Sí; las personas, los seres humanos, considerados individualmente pero también en comunidad, somos realidades en constante mutación, víctimas y beneficiarios del cambio que se retrata consustancial a la misma comprobación del hecho vital como un recorrido acotado desde el prisma temporal; nacemos del cambio y perecemos en el mismo y la clave de esa transformación tendencialmente infinita, por tanto, no es el «cuándo», sino el «cómo»: ¿Cómo cambiamos?
El coronavirus SARS-CoV-2 con el que triste y desgraciadamente hemos de convivir es, en sus efectos sociales y comunitarios, mucho más que una enfermedad productora de problemas respiratorios graves y secuelas físicas vinculadas; el COVID-19 es, sobre todo, un «hecho» que ha impactado frontalmente sobre la mecánica social, interrumpiendo el funcionamiento ordinario de la misma, y provocando una emergencia sanitaria mundial, sin precedentes, capaz de situar a gobiernos, empresas y ciudadanos ante el vértigo del punto de «no retorno».
Con errores y lecciones aprendidas, en estos últimos meses, hemos ido adaptando nuestra vida a la coexistencia con la enfermedad, cambiando nuestros hábitos y provocando subsiguientes modificaciones en los hechos vitales de nuestras personas cercanas. El COVID-19 es cambio; súbito e inesperado, sí, pero también detonante precursor para otras transformaciones que latían en la sociedad y que, por diversas razones, aún no habían conseguido cristalizar en el marco real de nuestro presente. ¿Cómo cambiamos? El coronavirus ha sido en el caso de la Administración Pública —incluida, desde luego, la Administración de Justicia— un fenómeno decisivo para la adaptación de la comunicación bidireccional entre los mismos órganos públicos y la ciudadanía. A través de la digitalización de los medios de prestación (nota que se ha impulsado también con el proyecto de ley de Presupuestos Generales de Estado), la potenciación del teletrabajo (véase el reciente artículo 47 bis del Real Decreto Legislativo 5/2015, de 30 de octubre, por el que se aprueba el Texto Refundido de la Ley del Estatuto Básico del Empleado Público (LA LEY 16526/2015).) y la formación intensiva en herramientas y aplicaciones telemáticas, la Administración Pública ha comprendido —¡al fin!— que para el ciudadano lo relevante no era la «ventanilla» sino el «servicio»: su prestación, sentencia, informe, resolución… Si hay algo que ha conseguido cambiar el COVID-19 es el objeto nuclear en el marco conceptual de la Administración: el «servicio», finalmente, ha conseguido evidenciar lo que nunca debimos obviar: que la finalidad primordial de la Administración es «servir» —concepto dinámico— y no «estar» —concepto estático—.

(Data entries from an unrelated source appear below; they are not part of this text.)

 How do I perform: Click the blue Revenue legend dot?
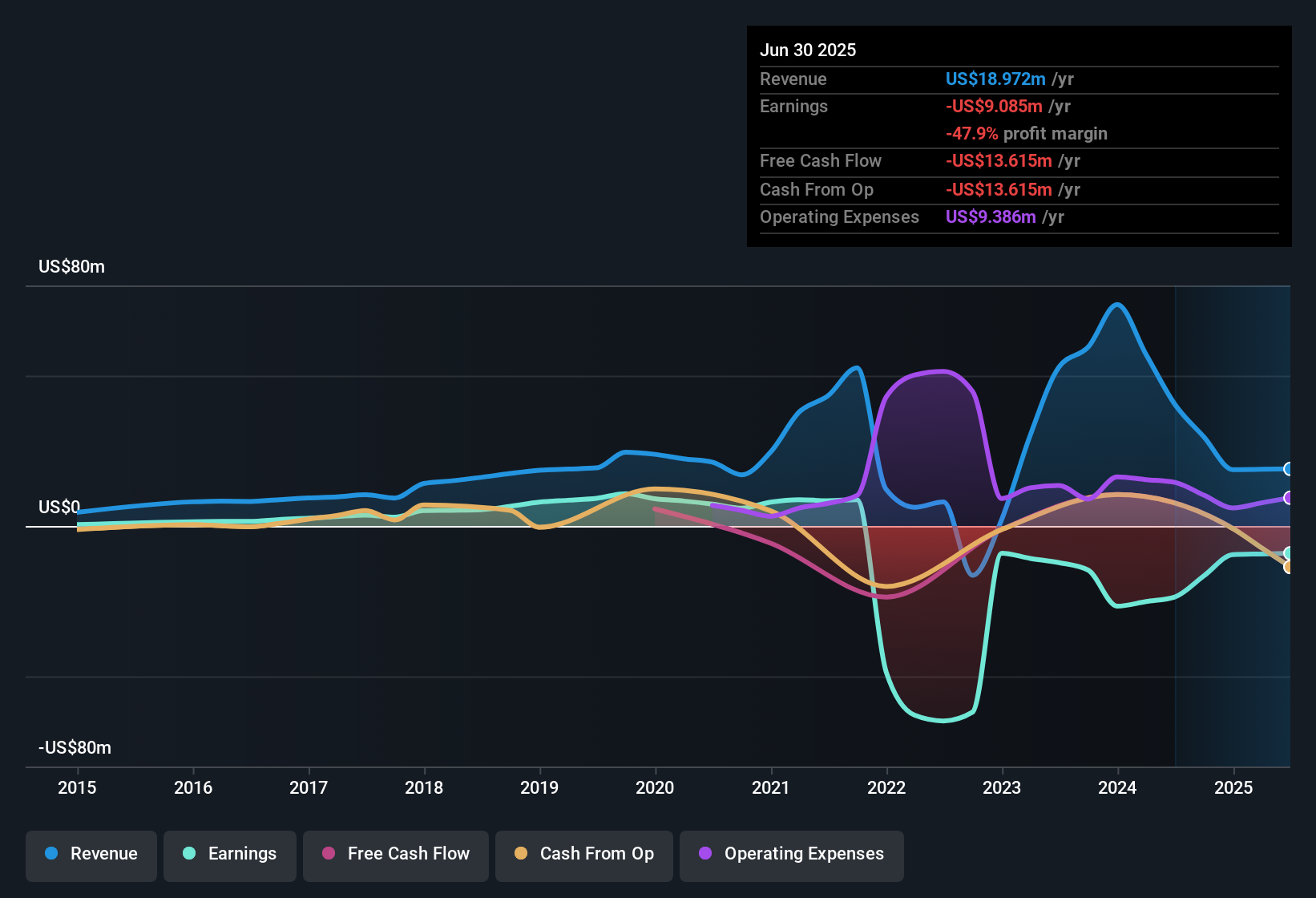point(51,854)
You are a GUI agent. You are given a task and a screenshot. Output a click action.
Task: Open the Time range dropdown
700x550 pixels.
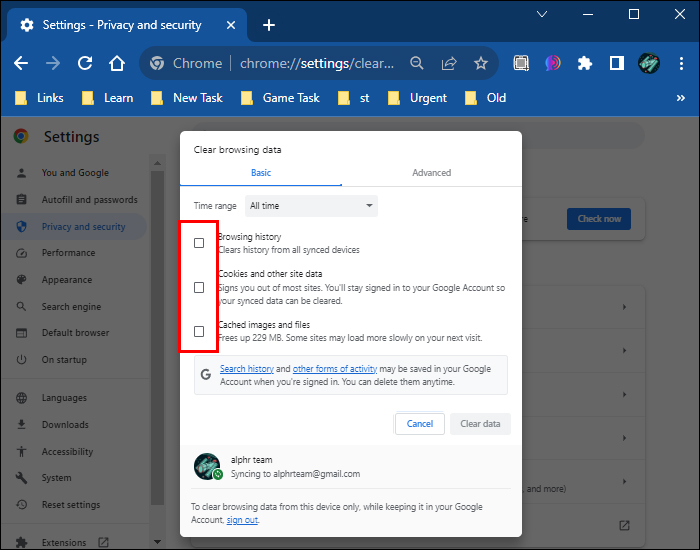[x=311, y=206]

¿Cómo suena el timbre de una ventanilla en una oficina pública? Podemos imaginarlo, pero la velocidad asociativa-cognitiva en nuestro cerebro es menor que con relación al ejemplo anterior. Para nosotros ese sonido no es reactivo sino proactivo, y por eso no lo interiorizamos como experiencia, como parte de nuestro acervo repetitivo de hechos trascendentales. La realidad es que nos da igual como suene ese timbre…Y ocurre inexorablemente así porque lo fundamental de esa oficina pública no está ni la ventanilla ni el timbre…está en el «servicio» que recibimos.

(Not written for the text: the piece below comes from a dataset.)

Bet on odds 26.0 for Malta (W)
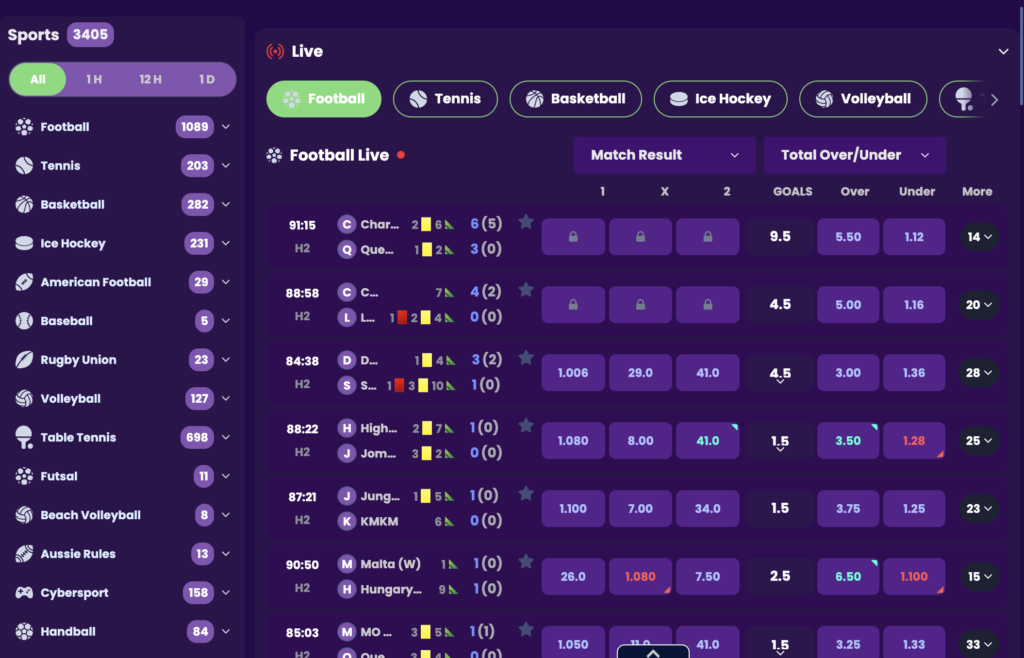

Vivimos una época difícil y compleja, en la que los cambios acontecen rápidamente en todos los extremos de nuestra circunstancia vital. Algunos los podemos contemplar, pero la inmensa mayoría encontrarán espacio en los próximos días, meses, años…De forma inconsciente, en silencio, con la invisibilidad que vertebra siempre lo decisivo…Cambios, transformaciones, nuevos entornos y realidades, pero una idea, central y poderosa, no perderá su sitio: la de «servicio». Ella llegó para quedarse, como el «ring» del timbre, el que hoy también, probablemente, toqué el mensajero que recibiremos en nuestro hogar.